Helping Patients be #strongerthanMS: A Clinical Development Q&A

World MS Day - Multiple Sclerosis Clinical Development

Helping Patients be #strongerthanMS: A Clinical Development Q&A

Multiple sclerosis affects more than 2.3 million people worldwide and there is currently no approved cure. The pharmaceutical industry has been successful in creating treatment options to modify and manage the disease, but there is still a need for new and improved MS drugs.

The emotional burden of an MS diagnosis is draining on patients and their caregivers. To minimize this burden, UBC provides 360° support for your MS products and patients. By leveraging our extensive MS experience and industry knowledge, we operationalize clinical trials effectively, deliver high-touch patient care, and break down barriers to product access.

On May 27th, patient communities around the world will recognize World MS Day to raise awareness about MS and the impact it has on patients’ lives. In support of World MS Day, we have asked a few of our experts how their work helps patients be #strongerthanMS. This is the first part of the series. Click here to check out part 2.

Shazia Ahmad
Associate Director
Patient & Physician Recruitment & Retention

Q. Can you briefly describe your role at UBC?
I am an Associate Director within UBC’s Patient and Physician Services team. I help manage different projects, specifically those targeting MS patients. I oversee the recruitment and retention services for Phase III through Phase IV MS clinical trials as well as Late Stage Research MS projects, such as registries and observational studies. During my time at UBC, I have supported five MS programs – two of which are still ongoing. I have experience working with MS programs targeting adults living with MS as well as pediatric patients.

Q. What is UBC’s experience in clinical development for MS?
We have worked on every major MS drug in the clinical pipeline over the last 17+ years and utilize that experience to deliver global patient recruitment and retention offerings. Our dedicated MS recruitment specialists each have an average of more than 10 years of experience managing programs in this space.

Q. How is UBC supporting the development of MS medications?
We work with life science companies to help them develop a drug, take it through commercialization, and demonstrate its post-launch value and safety. We develop and execute investigator and patient communications and use proven methods to help increase enrollment and minimize patient drop-out.

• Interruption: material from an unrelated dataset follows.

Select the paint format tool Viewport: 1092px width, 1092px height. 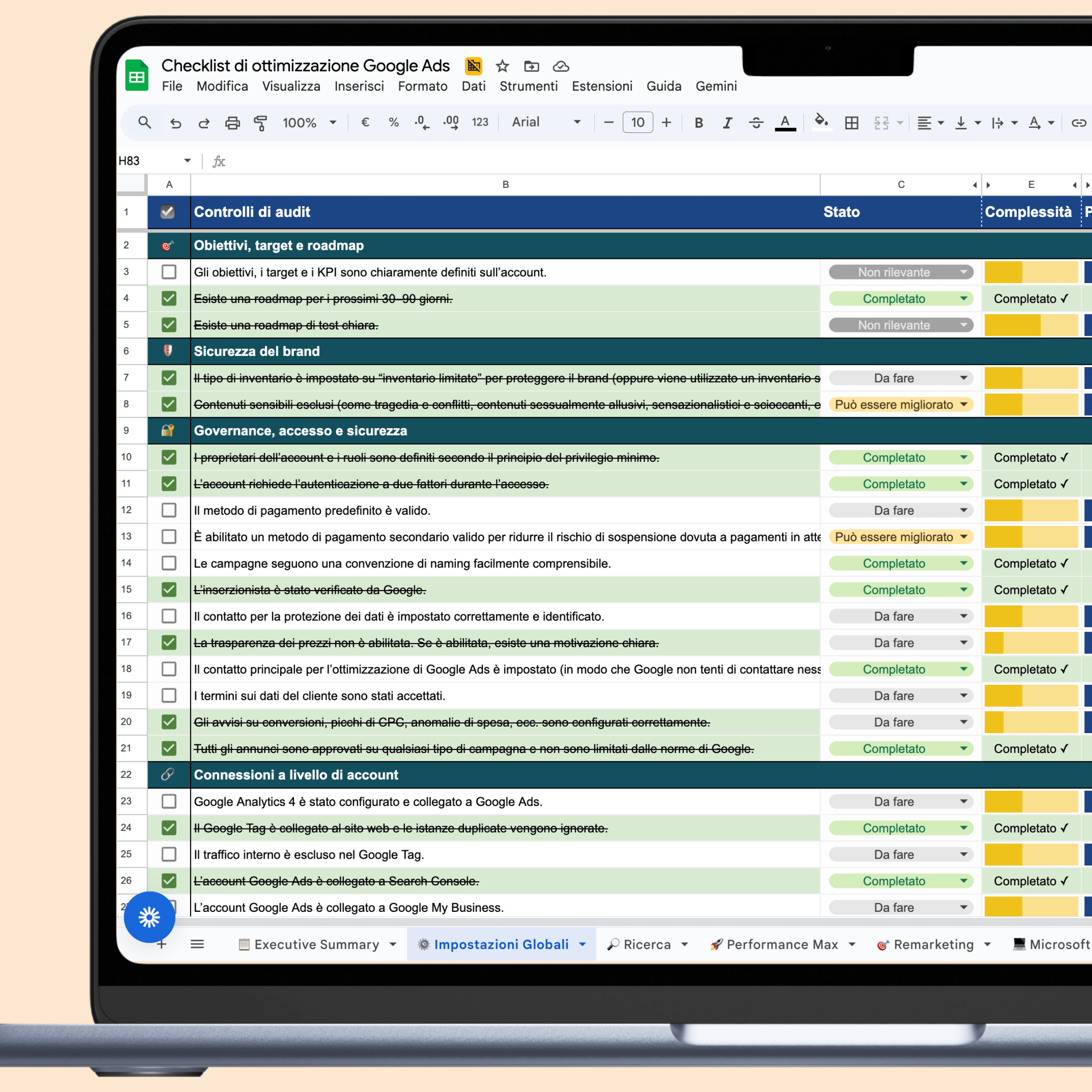[x=261, y=123]
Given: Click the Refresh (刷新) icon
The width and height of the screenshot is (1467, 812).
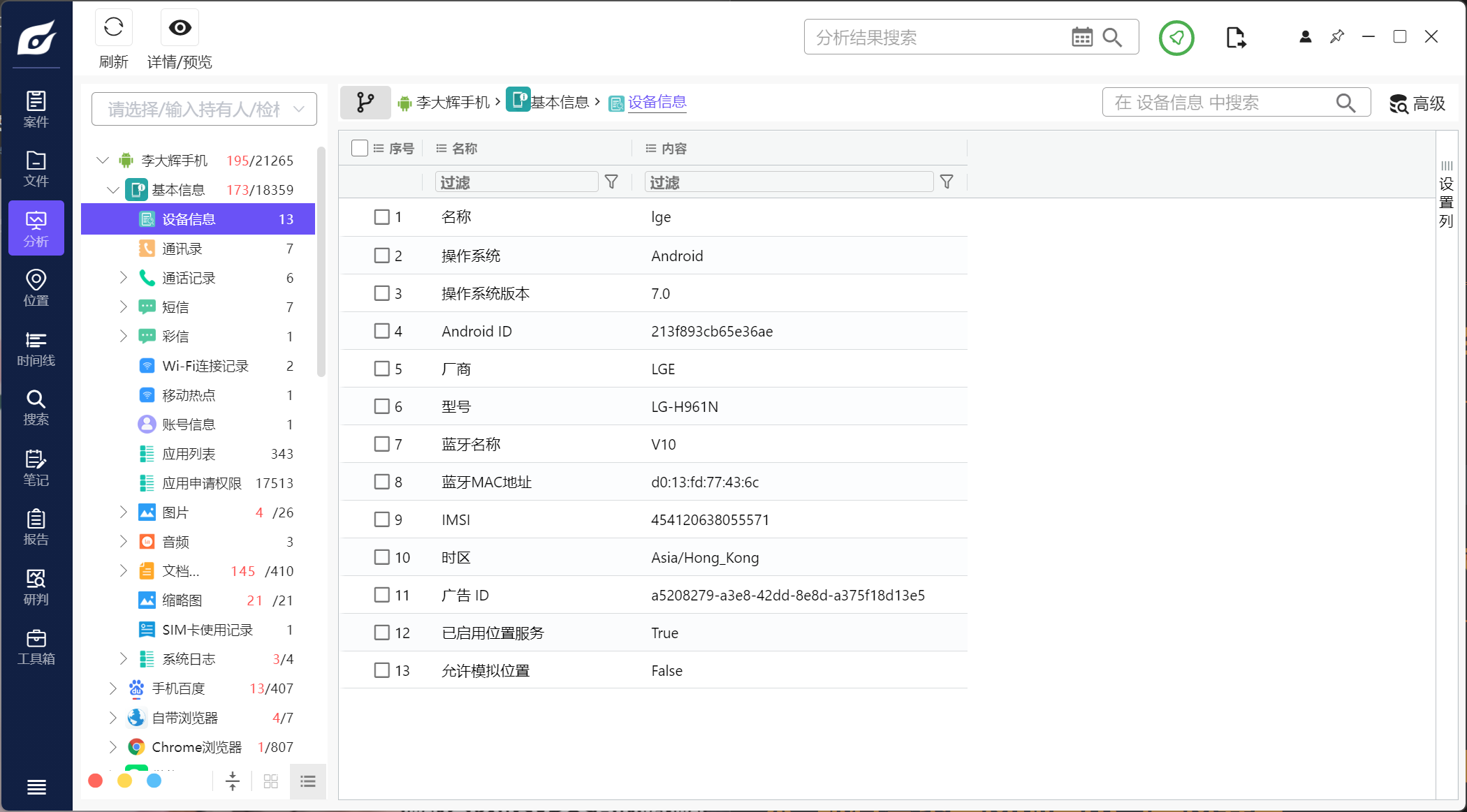Looking at the screenshot, I should point(113,28).

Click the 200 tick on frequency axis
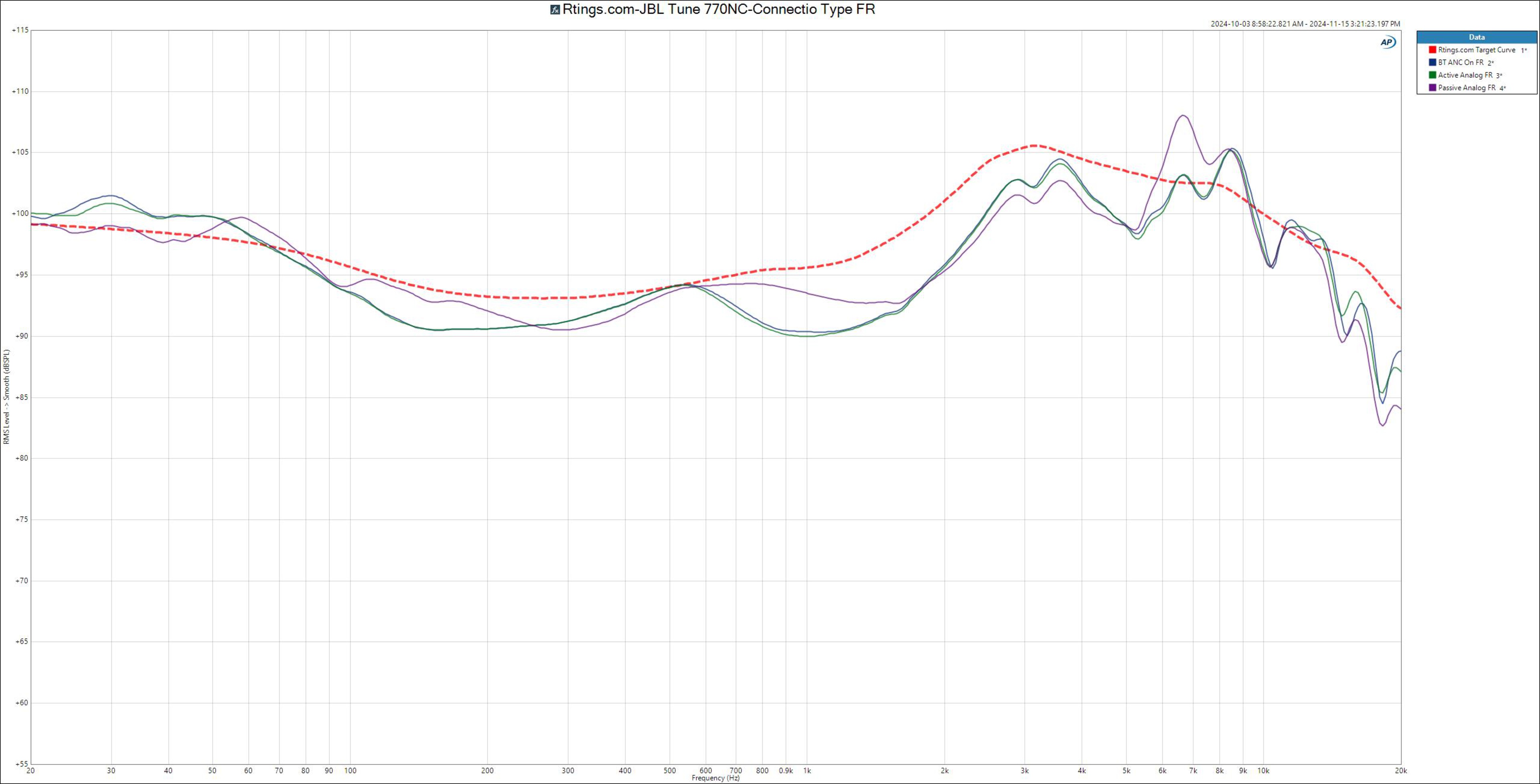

These tactics include: site materials, utilization of the Express Scripts’ pharmacy and medical claims database, and study websites with recruitment screeners, advertising, direct mail, text/email reminders, and retention mailers. UBC has successful relationships with several MS advocacy groups and online communities that have been pivotal to our success. We can also provide site feasibility and site selection services and have done outreach to more than 35,000 investigators.

Q. What are the main challenges with recruiting and retaining MS patients for clinical trials?
The main challenge is identifying patients that meet the correct criteria for the study. Our target outreach initiatives and the pre-qualifying screening have  helped us identify the most qualified patients for our MS studies. The pediatric MS patient population poses even more challenges than the adult MS population. Pediatric MS patients are extremely challenging to recruit because they are a very small patient population and parents often have reservations about enrolling children in a clinical trial. We provide tools to educate parents about the study and answer their questions. We also help build a sense of community and raise awareness through social media. For example, this Facebook page provides details about a pediatric MS study.

At UBC, we really pride ourselves on going above and beyond to keep these patients retained in a clinical trial. In support of World MS Day, our Patient and Physician Services team created a World MS Day toolkit for our sites to use as a way to keep them engaged and informed.

Q. What can be done to take the burden off patients and keep them engaged in the study?
A trip to the study site can be very stressful for patients, especially because sites tend to be spread out. We offer a global concierge service for MS patients and their caregivers to eliminate this travel burden.  Providing travel reduces burden on the patient and encourages compliance with study visits.